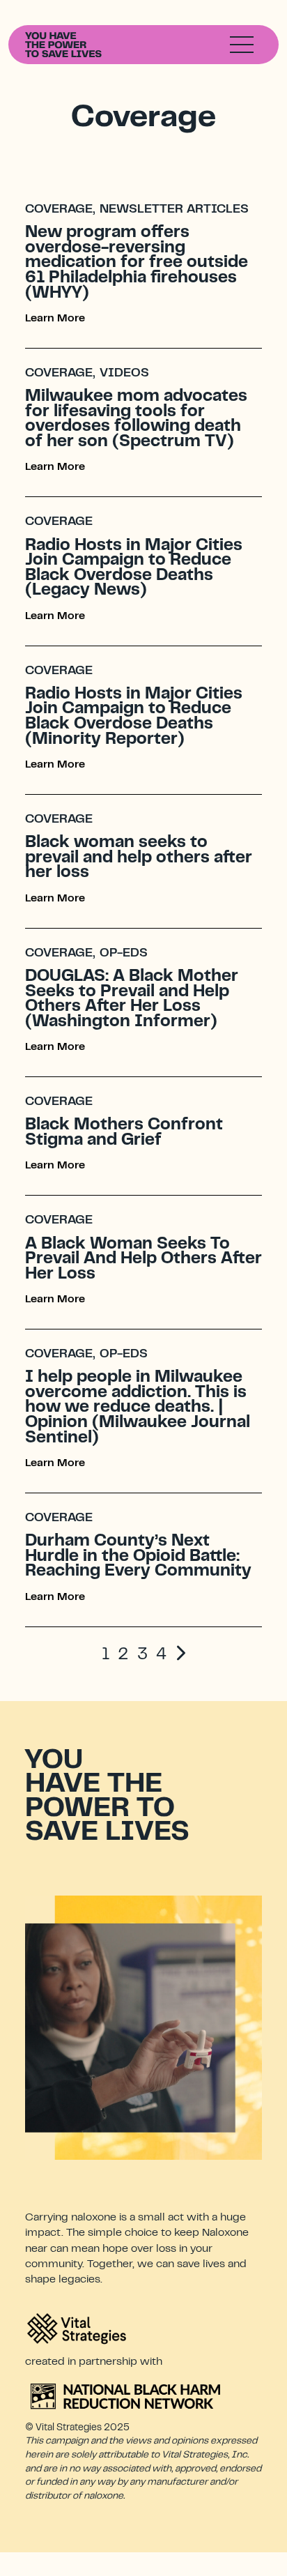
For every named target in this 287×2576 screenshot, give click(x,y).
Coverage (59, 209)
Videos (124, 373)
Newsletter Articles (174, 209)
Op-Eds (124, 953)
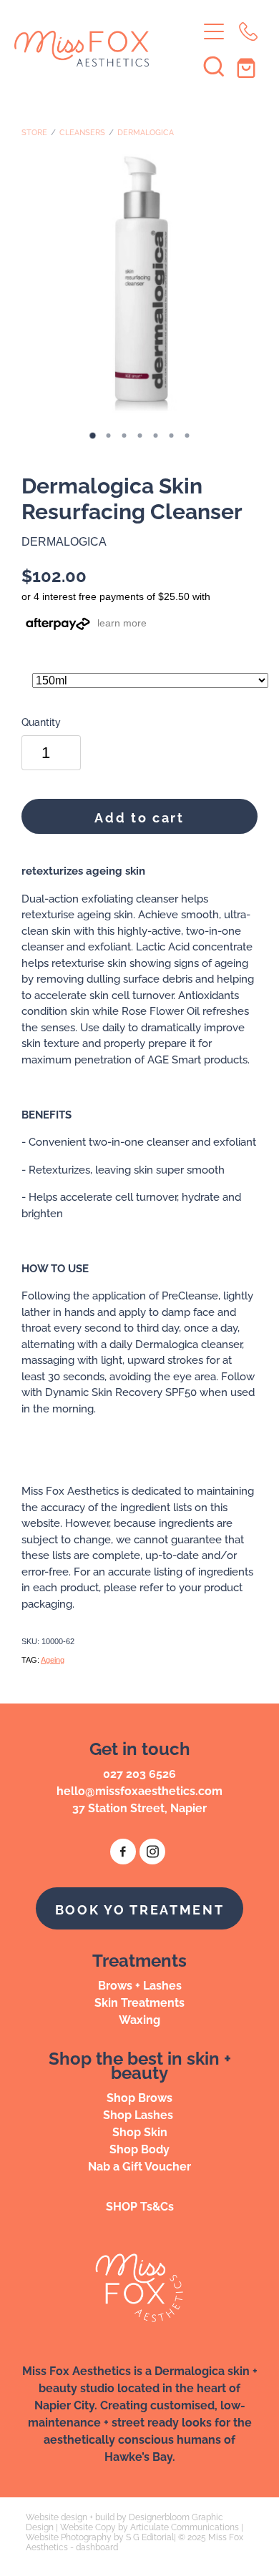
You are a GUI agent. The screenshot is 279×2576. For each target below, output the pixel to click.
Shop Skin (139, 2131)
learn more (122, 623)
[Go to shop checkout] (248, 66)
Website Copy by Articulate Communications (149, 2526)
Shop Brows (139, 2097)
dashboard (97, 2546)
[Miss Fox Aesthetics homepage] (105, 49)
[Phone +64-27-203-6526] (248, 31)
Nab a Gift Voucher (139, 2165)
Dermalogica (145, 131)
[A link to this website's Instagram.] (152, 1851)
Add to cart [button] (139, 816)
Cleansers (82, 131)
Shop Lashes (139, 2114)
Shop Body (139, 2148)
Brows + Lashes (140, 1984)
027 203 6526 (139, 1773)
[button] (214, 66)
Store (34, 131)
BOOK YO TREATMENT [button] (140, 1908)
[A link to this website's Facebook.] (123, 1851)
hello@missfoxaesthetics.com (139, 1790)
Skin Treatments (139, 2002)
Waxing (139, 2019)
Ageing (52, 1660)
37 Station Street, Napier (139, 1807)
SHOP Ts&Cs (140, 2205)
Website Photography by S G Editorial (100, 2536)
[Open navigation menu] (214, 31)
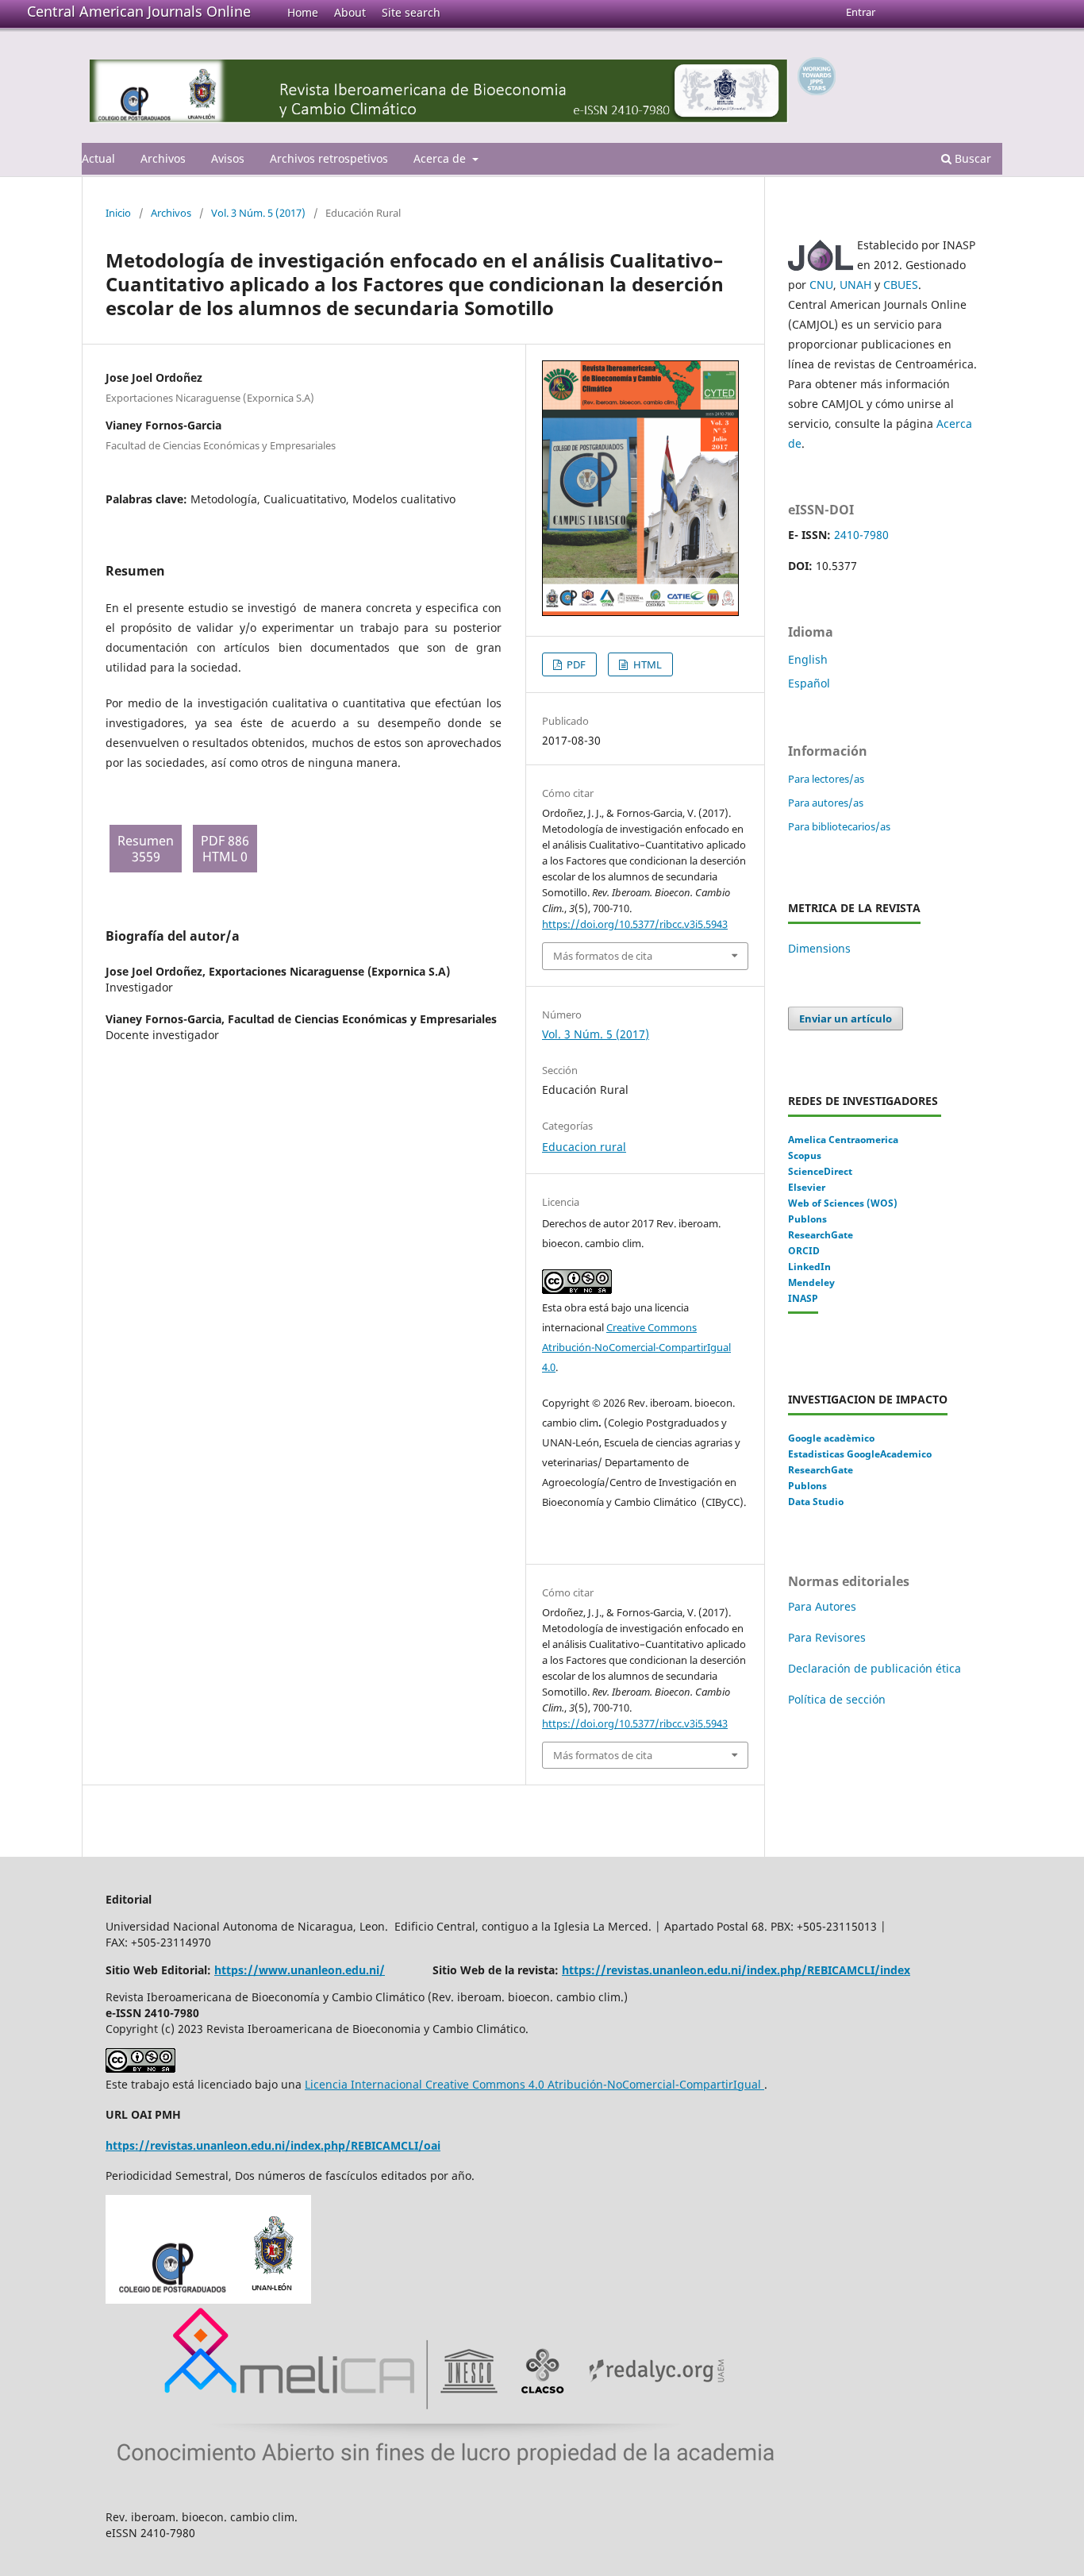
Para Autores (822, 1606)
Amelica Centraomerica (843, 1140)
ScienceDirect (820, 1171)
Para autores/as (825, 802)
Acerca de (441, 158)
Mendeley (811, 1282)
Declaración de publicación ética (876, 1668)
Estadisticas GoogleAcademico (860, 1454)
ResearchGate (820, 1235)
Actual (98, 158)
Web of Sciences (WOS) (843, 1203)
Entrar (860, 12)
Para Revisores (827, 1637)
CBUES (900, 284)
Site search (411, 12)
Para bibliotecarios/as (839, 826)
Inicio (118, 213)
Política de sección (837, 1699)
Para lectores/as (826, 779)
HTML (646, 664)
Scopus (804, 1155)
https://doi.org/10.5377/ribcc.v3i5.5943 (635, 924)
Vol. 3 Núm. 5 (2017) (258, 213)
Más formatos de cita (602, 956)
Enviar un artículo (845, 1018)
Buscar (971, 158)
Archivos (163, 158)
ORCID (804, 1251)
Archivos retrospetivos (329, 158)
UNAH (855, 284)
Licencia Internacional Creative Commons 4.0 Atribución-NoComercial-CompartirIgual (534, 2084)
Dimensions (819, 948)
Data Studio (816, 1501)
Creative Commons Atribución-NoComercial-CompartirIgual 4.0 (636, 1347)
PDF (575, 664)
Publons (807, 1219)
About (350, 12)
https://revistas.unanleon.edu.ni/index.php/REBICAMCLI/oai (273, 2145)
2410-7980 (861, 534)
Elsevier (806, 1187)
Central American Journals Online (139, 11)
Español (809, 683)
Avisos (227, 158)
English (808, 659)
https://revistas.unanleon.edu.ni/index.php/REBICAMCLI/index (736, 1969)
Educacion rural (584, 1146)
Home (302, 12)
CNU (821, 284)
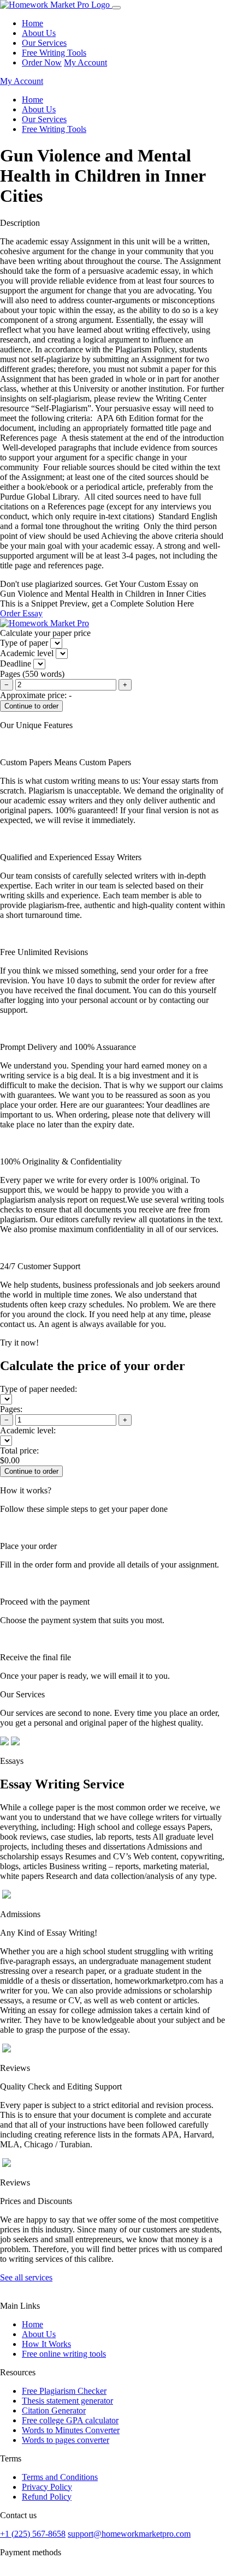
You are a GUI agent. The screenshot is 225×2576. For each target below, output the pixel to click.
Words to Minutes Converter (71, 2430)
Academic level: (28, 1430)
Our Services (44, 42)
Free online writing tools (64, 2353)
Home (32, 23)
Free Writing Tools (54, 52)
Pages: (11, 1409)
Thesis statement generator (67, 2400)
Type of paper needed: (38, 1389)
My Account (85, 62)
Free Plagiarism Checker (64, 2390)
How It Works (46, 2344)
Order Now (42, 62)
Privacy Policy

# # # #

In the listing above, find the line containing "Política de sección (837, 1699)" and the line containing "Dimensions (819, 948)", then quote both, plus every line between them, exactly as written.

Política de sección (837, 1699)
Para lectores/as (826, 779)
HTML (646, 664)
Scopus (804, 1155)
https://doi.org/10.5377/ribcc.v3i5.5943 (635, 924)
Vol. 3 Núm. 5 (2017) (258, 213)
Más formatos de cita (602, 956)
Enviar un artículo (845, 1018)
Buscar (971, 158)
Archivos (163, 158)
ORCID (804, 1251)
Archivos retrospetivos (329, 158)
UNAH (855, 284)
Licencia Internacional Creative Commons 4.0 Atribución-NoComercial-CompartirIgual (534, 2084)
Dimensions (819, 948)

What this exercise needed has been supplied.